Pistachio Madeleines, a Twist on the French classic!

Madeleine

Madeleines are a sponge like cookie with a crispy edge in a distinct scalloped shape. The shape comes from the specific tin required to make the madeleines. If you don’t have a madeleine tin, a cupcake tin works too. The recipe for madeleines is relatively simple and straightforward. However, the technique and preparation is what differentiates a good madeleine from a “meh” madeleine. I’ve detailed out the main things to watch out for when preparing these cookies so let’s jump in.

Preparation Notes and Watch-Its

If you don’t have self-raising flour, you can make your own using salt and baking powder. Do not just substitute all-purpose here. Having tried this, I can confirm it doesn’t yield consistent results. The batter overflows the tins during baking and there is no “bump” in the madeleines. While I’m not a baking expert, my guess is that having a second raising agent in the batter helps for better, more consistent results. The other raising agent in the batter is the whipped egg whites but due to the chilling and resting of the batter, I don’t think it contributes much to the rise.

Whipped egg whites
Whipped Egg Whites

When preparing your ingredients, it is important to sift all of the ingredients together to make sure that the sugar, flour, and ground pistachios are well combined. This will make folding in the egg whites easier and hopefully keep a bit more air in the batter and keep your madeleine batter nice and light.

Madeleine batter
Madeleine Batter

More Notes and Watch-Its

This recipe for madeleines differs from the traditional recipe since it uses ground pistachios which makes for a dense batter. This will limit the amount that they will rise which translates to two things. First is that these madeleines will not get a significant “bump” like traditional madeleines do. Second is that you do not need to fill your tin all the way to the top. If you do, there is a good chance your madeleines will overflow the tin. They’ll still taste delicious but they won’t look too pretty. Check out the before and after below and judge for yourself.

Madeleine Tin
Madeleines Pre-bake
Baked madeleines in tin
Baked Madeleines

As you can see, overflow was significant on a lot of these. But since I only have one tin and enough batter to make at least two dozen madeleines, I got to adjust on the next batch and try to get it right. I still messed a lot of them up, but I tried. These photos are also from the batch with all-purpose flour, not self-raising so you can see how results were not optimal. Regardless of how they looked and unphotogenic they were, they tasted delicious and went great with my morning coffee so give them a try.

Pistachio Madeleines

A twist on the classic French cookie
Course Dessert, Snack
Cuisine French
Keyword Cookies
Prep Time 20 minutes
Cook Time 12 minutes
Servings 24 cookies

Equipment

  • 1 Stand Mixer
  • 1 Madeleine tin If you don't have a madeleine tin, you can use a cupcake tin instead, the cooking time will just need to be adjusted.

Ingredients

  • 75 grams Pistachios, finely ground
  • 220 grams Powdered Sugar
  • 75 grams self-raising flour
  • 185 grams Butter, melted
  • 6 Egg whites
  • 20 grams Honey
  • 1/2 tsp Almond Extract

Instructions

  • Melt the butter gently in a sauce pan.
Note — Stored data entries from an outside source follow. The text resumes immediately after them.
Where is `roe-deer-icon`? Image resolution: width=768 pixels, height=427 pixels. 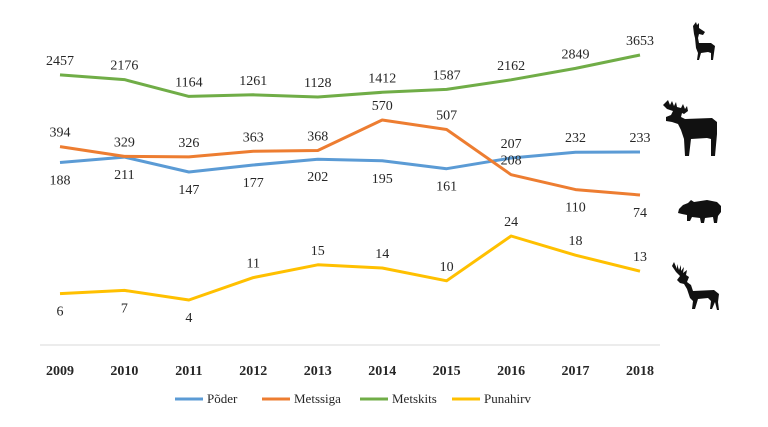 roe-deer-icon is located at coordinates (704, 41).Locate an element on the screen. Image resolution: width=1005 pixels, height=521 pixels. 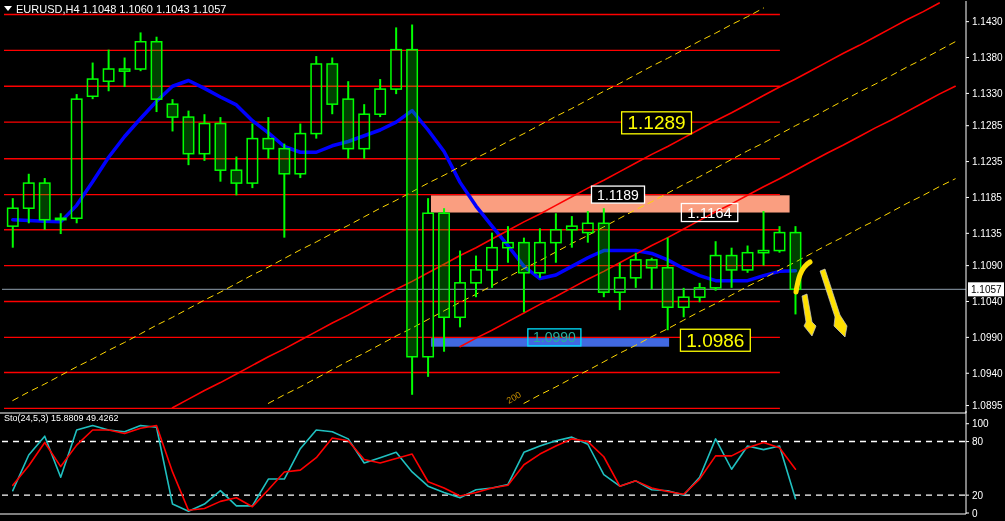
y-tick-label: 1.1135 is located at coordinates (988, 233).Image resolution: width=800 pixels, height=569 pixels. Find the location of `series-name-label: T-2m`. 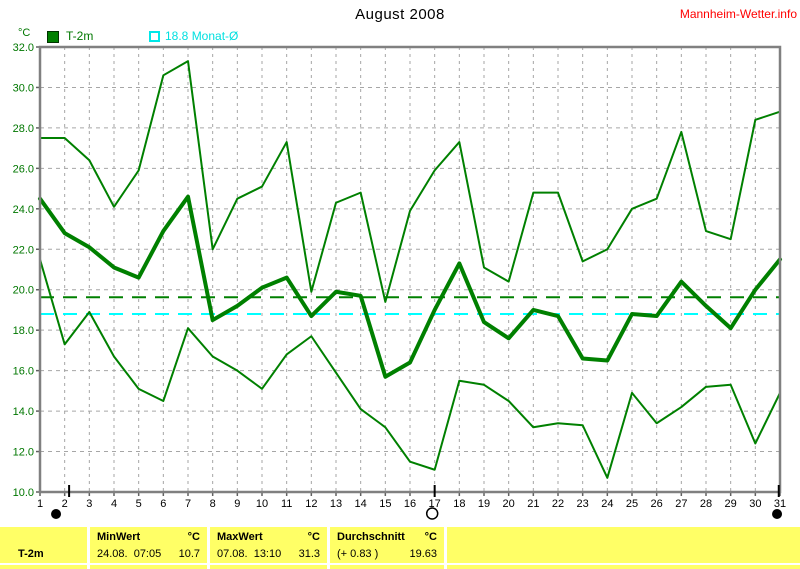

series-name-label: T-2m is located at coordinates (31, 554).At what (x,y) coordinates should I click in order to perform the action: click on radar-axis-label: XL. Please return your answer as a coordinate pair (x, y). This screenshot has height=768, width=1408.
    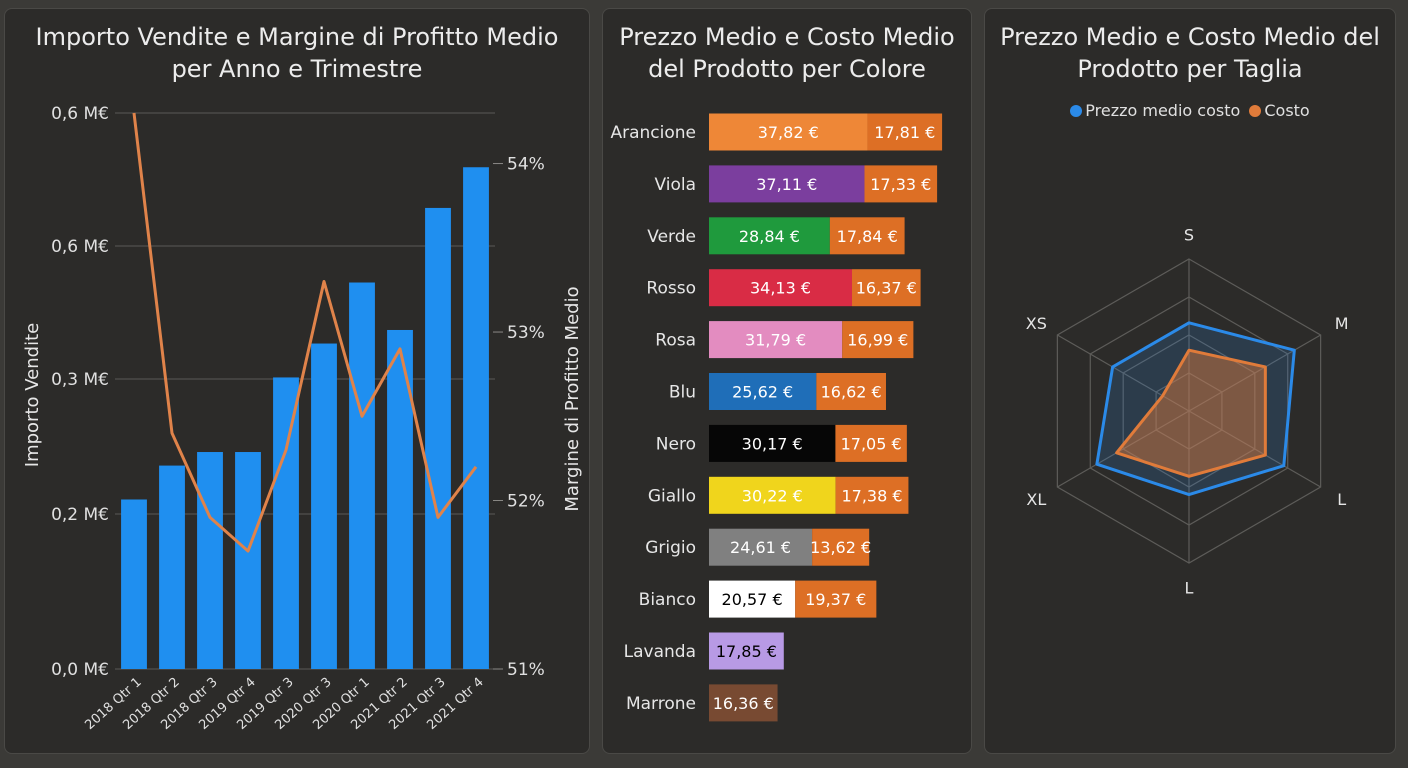
    Looking at the image, I should click on (1036, 500). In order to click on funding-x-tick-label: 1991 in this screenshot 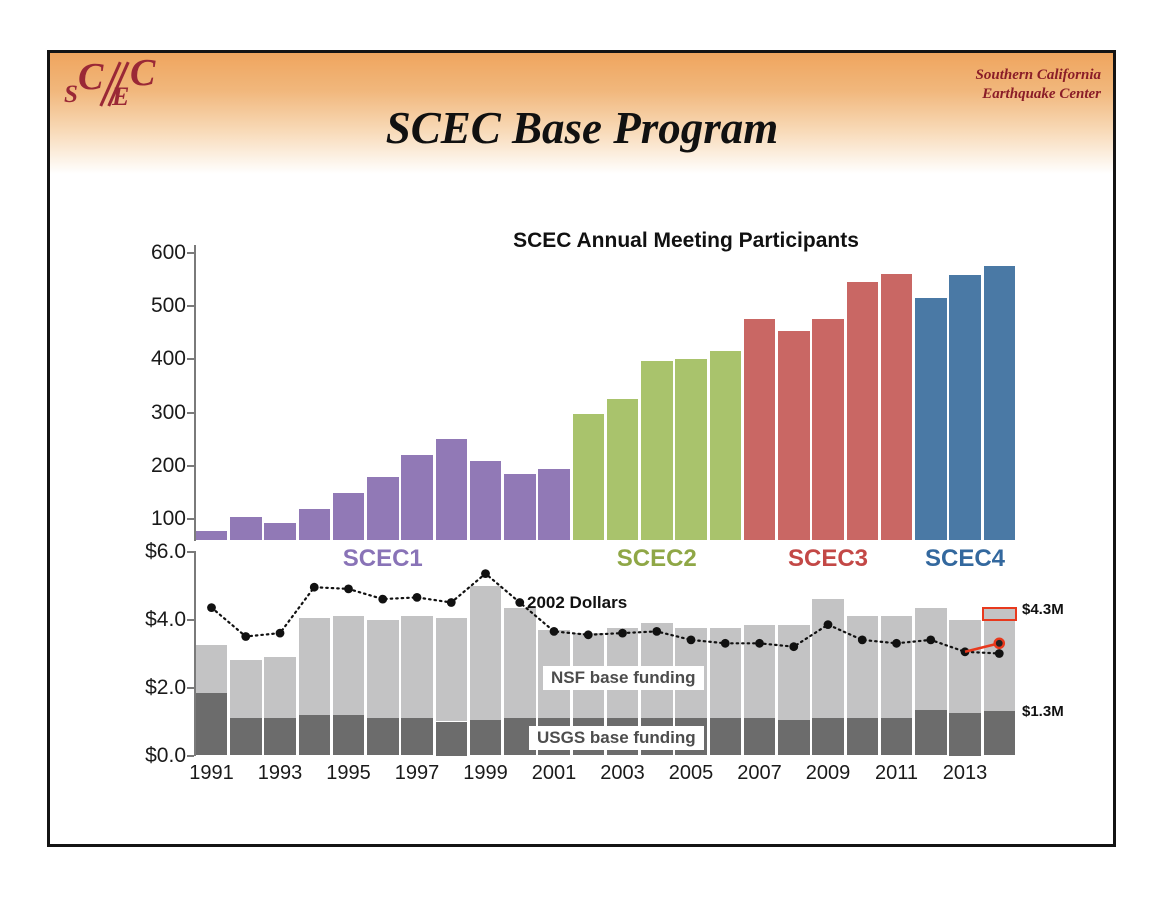, I will do `click(212, 773)`.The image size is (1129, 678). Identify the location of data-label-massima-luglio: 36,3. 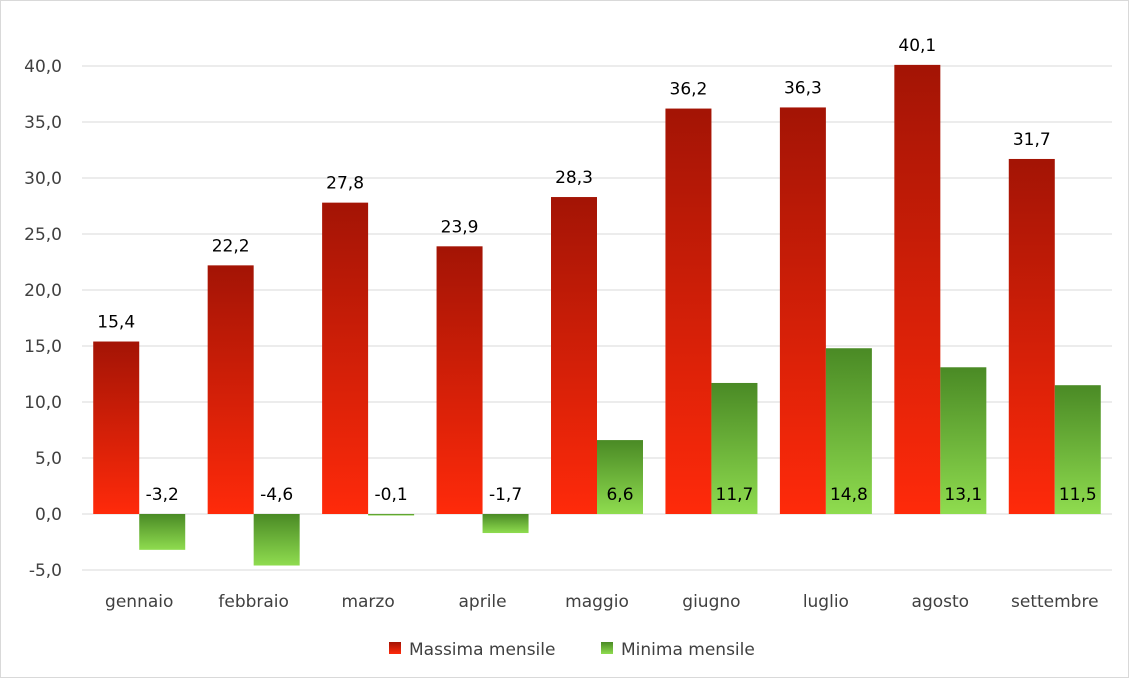
(803, 88).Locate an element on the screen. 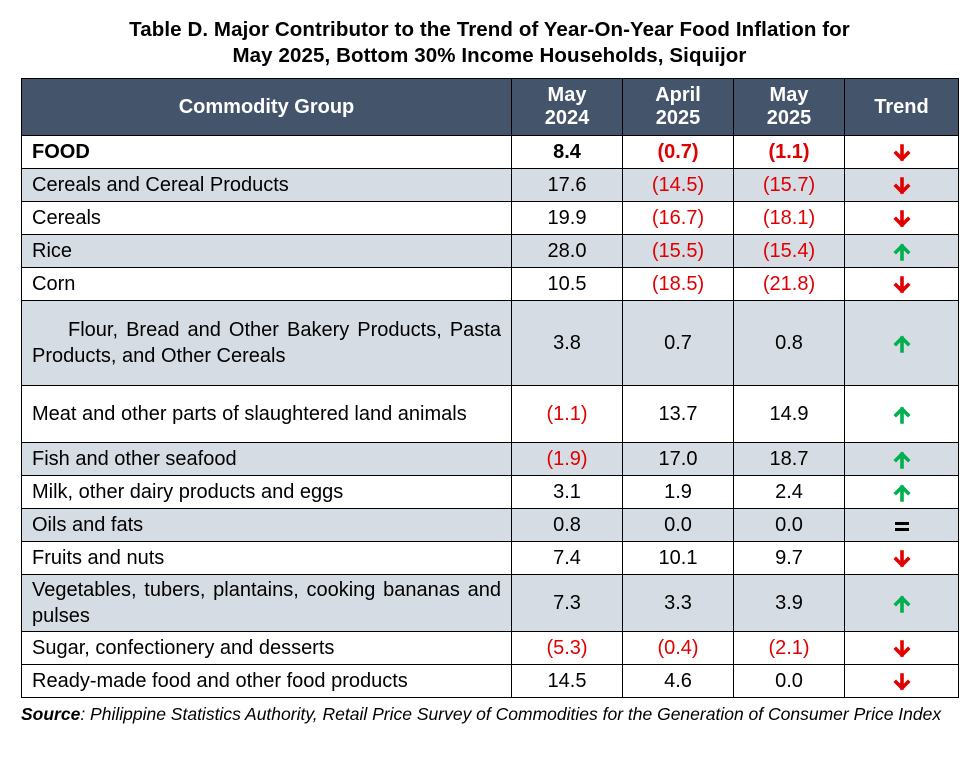 The height and width of the screenshot is (779, 979). source-label: Source is located at coordinates (51, 714).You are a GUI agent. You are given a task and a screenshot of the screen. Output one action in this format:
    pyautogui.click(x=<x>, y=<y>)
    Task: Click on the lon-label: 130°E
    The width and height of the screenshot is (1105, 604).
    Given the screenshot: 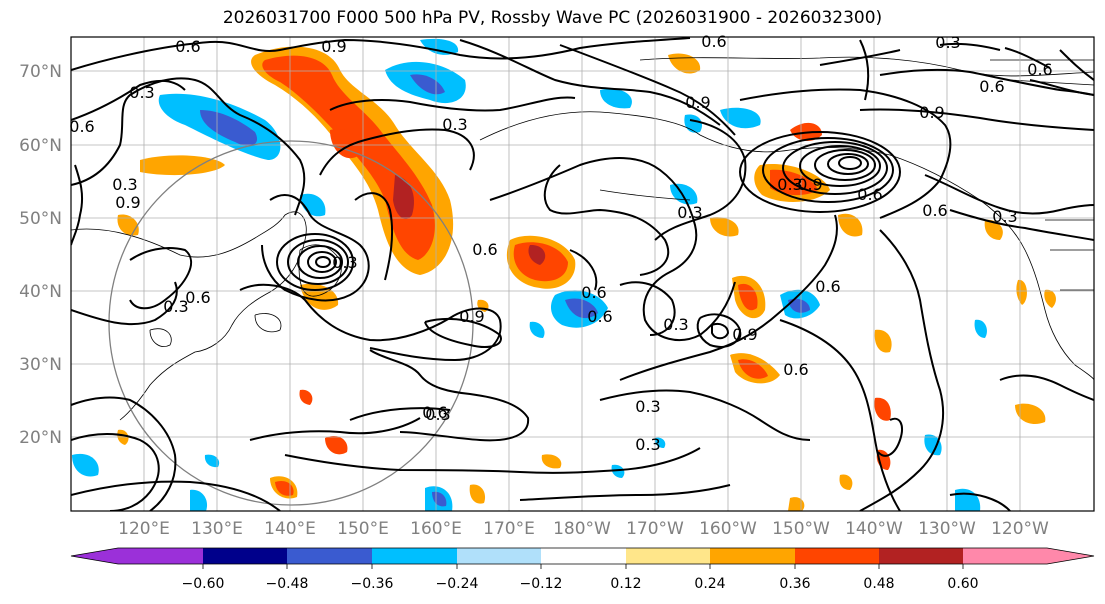 What is the action you would take?
    pyautogui.click(x=217, y=529)
    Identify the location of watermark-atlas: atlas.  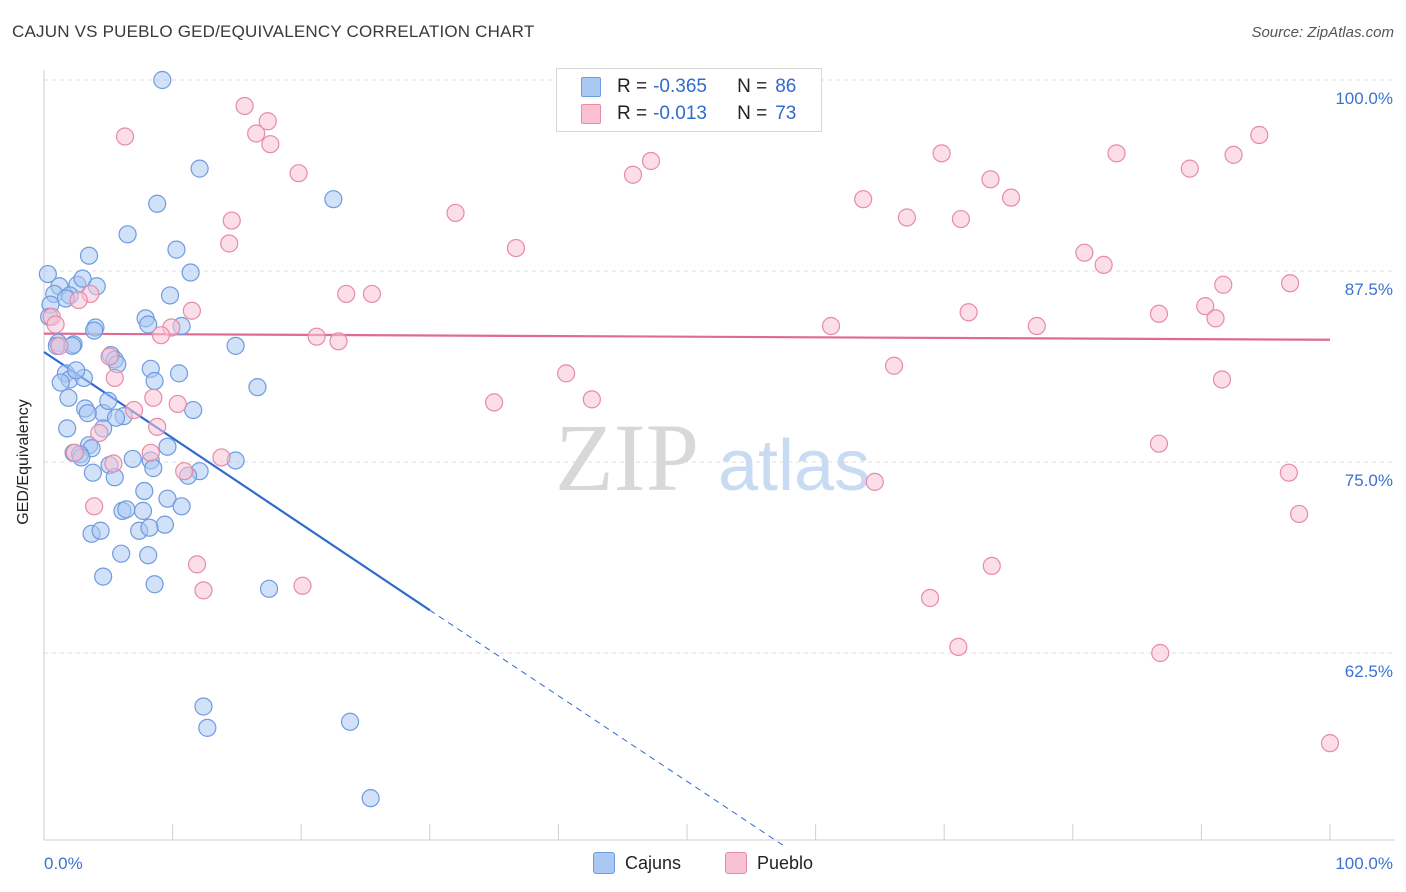
(794, 466). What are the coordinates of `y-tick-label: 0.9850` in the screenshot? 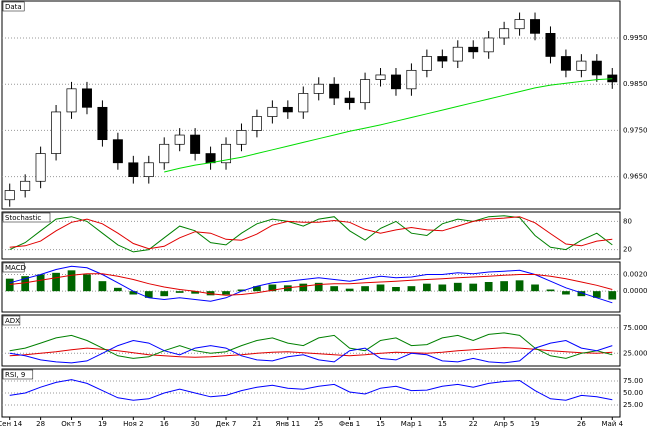 It's located at (636, 84).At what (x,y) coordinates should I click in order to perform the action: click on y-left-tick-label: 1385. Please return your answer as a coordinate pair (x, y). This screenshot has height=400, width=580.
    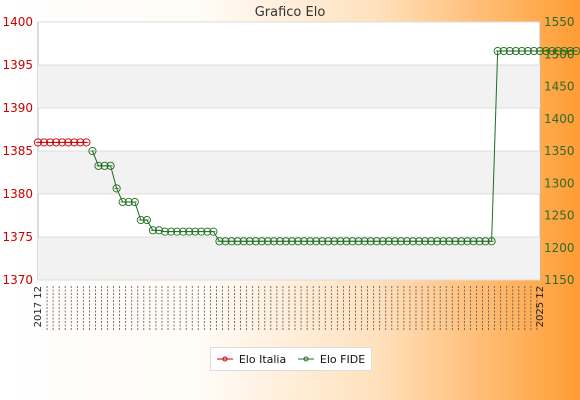
    Looking at the image, I should click on (18, 151).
If desired, you can brown the butter, but this is not necessary. Once melted, set aside and leave to cool.
  • Sift together the sugar, self-raising flour, and finely ground pistachios.
  • Using your stand mixer, whisk egg whites until soft peaks form.
  • Fold in the flour mixture with a spatula. Once incorporated, add the melted butter , honey, and almond extract and mix thoroughly.
  • Place batter in the fridge to cool for at least one hour.
  • While batter is chilling, butter and dust your madeleine tin and place in the fridge to cool as well.
  • Heat your oven to 350 deg F when ready to bake.
  • Take your madeleine tin and batter out of the fridge and put roughly 3/4 tbps of batter into each section of the tin.
  • Bake for 12 minutes or until the madeleines are springy to the touch.
  • Let madeleines cool in the tin for a minute then turn the madeleines out and serve immediately.